Exercise materials START

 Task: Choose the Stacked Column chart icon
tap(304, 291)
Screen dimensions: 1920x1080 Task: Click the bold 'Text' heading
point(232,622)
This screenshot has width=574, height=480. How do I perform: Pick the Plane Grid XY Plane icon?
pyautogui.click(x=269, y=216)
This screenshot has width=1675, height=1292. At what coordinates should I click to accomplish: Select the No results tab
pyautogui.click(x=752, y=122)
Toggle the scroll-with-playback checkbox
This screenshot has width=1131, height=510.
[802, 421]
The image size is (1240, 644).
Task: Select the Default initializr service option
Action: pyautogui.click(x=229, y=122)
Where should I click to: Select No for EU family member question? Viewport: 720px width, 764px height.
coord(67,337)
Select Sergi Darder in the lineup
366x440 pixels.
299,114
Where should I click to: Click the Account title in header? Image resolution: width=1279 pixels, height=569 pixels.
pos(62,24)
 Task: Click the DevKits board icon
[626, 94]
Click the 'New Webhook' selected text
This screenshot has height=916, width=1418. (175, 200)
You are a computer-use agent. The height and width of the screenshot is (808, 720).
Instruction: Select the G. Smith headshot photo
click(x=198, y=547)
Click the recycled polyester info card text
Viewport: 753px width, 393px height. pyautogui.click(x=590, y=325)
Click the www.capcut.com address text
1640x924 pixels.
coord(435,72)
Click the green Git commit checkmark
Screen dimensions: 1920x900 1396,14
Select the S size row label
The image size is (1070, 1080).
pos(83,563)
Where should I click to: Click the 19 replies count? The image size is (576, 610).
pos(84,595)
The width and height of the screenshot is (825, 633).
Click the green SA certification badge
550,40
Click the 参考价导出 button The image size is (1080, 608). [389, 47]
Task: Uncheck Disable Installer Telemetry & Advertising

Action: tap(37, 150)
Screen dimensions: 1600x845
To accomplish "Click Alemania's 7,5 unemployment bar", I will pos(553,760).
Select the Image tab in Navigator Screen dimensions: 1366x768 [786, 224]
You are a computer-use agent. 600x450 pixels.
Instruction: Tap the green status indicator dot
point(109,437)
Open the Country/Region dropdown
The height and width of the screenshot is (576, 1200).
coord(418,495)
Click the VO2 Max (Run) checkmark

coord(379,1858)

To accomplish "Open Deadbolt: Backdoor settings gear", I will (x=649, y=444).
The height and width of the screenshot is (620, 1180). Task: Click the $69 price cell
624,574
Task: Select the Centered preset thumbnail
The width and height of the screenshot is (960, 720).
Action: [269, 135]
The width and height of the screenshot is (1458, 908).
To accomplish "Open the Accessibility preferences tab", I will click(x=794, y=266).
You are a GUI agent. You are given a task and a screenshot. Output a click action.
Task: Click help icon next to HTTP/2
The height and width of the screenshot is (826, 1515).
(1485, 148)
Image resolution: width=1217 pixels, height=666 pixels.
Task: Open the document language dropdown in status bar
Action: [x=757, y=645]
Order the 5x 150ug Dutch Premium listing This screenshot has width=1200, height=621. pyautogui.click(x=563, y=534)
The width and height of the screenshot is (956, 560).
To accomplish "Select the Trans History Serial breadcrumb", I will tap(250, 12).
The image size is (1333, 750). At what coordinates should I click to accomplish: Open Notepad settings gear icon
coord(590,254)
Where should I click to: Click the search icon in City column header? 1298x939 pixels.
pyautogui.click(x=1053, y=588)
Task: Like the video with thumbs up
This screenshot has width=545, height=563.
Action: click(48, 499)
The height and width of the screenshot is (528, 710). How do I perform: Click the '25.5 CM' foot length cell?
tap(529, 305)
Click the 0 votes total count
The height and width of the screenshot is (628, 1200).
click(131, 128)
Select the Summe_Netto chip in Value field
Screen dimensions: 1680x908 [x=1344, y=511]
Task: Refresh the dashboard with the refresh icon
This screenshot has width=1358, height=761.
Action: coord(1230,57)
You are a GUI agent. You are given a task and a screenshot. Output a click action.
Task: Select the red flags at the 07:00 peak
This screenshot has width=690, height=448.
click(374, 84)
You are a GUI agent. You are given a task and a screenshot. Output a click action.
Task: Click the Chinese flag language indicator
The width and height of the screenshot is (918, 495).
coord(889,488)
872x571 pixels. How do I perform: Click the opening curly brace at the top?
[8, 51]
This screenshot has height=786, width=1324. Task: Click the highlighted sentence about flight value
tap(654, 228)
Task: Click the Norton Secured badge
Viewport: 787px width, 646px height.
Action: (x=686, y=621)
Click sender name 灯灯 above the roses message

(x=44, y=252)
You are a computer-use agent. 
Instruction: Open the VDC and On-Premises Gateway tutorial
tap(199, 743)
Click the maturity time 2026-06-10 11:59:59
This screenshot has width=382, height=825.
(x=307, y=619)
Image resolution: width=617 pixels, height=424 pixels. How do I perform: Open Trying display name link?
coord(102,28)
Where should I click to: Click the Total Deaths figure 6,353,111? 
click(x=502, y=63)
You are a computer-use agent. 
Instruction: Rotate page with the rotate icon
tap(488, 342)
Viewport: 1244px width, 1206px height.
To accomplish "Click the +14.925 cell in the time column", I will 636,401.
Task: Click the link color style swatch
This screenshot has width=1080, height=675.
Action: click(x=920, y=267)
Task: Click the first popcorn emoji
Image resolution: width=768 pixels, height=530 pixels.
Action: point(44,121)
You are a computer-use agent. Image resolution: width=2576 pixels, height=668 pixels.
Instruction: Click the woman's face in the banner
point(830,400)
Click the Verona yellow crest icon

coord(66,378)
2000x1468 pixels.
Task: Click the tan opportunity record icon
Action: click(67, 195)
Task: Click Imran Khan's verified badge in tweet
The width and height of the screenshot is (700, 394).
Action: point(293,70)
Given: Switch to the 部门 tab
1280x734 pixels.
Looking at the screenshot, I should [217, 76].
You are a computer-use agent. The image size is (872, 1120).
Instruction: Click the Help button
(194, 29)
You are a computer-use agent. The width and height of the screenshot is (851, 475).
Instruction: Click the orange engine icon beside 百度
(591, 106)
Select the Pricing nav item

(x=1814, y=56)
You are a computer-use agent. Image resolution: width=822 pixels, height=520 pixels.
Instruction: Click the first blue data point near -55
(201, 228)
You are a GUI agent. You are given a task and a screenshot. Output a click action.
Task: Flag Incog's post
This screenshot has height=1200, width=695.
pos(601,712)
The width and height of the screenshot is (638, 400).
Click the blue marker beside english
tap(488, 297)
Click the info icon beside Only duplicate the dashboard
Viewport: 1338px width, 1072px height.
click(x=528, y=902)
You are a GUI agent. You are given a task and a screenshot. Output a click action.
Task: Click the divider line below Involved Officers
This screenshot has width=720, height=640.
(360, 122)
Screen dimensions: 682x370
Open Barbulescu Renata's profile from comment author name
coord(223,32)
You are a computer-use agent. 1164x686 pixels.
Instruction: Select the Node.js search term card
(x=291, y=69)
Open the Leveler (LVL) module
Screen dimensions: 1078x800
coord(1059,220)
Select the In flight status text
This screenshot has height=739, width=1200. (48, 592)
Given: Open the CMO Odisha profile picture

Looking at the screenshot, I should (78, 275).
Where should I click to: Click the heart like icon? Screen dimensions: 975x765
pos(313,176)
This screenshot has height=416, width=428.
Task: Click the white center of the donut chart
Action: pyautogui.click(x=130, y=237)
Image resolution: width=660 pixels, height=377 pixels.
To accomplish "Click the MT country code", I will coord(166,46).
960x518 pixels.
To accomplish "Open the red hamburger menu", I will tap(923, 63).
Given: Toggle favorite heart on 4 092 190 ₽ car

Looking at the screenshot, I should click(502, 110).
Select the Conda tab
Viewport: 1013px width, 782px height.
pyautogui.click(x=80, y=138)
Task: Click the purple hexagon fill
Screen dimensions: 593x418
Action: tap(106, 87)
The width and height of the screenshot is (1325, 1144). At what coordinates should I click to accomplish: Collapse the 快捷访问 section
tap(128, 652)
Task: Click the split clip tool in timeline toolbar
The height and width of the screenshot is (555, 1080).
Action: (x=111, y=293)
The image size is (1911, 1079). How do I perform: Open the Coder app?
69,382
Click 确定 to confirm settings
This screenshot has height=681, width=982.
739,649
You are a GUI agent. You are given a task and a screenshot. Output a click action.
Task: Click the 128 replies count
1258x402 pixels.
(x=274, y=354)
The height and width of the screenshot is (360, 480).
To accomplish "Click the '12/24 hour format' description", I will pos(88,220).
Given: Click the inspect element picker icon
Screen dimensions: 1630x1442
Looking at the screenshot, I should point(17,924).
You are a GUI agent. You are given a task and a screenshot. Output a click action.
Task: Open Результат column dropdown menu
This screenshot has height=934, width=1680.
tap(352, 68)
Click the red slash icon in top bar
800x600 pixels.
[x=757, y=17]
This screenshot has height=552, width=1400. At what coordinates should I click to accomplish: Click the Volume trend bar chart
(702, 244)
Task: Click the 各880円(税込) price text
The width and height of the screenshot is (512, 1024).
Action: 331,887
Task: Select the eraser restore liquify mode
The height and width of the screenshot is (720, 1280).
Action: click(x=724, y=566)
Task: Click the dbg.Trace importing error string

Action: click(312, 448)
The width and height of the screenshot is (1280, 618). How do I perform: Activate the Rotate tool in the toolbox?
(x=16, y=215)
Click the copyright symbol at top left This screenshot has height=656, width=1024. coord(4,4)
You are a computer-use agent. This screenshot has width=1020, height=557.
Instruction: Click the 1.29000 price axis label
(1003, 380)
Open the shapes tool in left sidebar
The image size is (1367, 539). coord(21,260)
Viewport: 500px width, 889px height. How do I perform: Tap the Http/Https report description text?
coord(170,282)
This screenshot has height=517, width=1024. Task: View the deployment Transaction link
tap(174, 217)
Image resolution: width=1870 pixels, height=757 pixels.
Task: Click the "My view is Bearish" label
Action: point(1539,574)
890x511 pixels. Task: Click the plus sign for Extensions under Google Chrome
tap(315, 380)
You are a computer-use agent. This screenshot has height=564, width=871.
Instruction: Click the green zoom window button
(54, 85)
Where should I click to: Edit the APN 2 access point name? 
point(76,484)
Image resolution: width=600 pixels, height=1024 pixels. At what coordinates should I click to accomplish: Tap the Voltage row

Exercise materials END

** Exercise instructions **
Scan the data above for the word "menu". Copy every line in which it is found.

** Solution to this problem **
To accomplish "Open the red hamburger menu", I will tap(923, 63).
Task: Open Результат column dropdown menu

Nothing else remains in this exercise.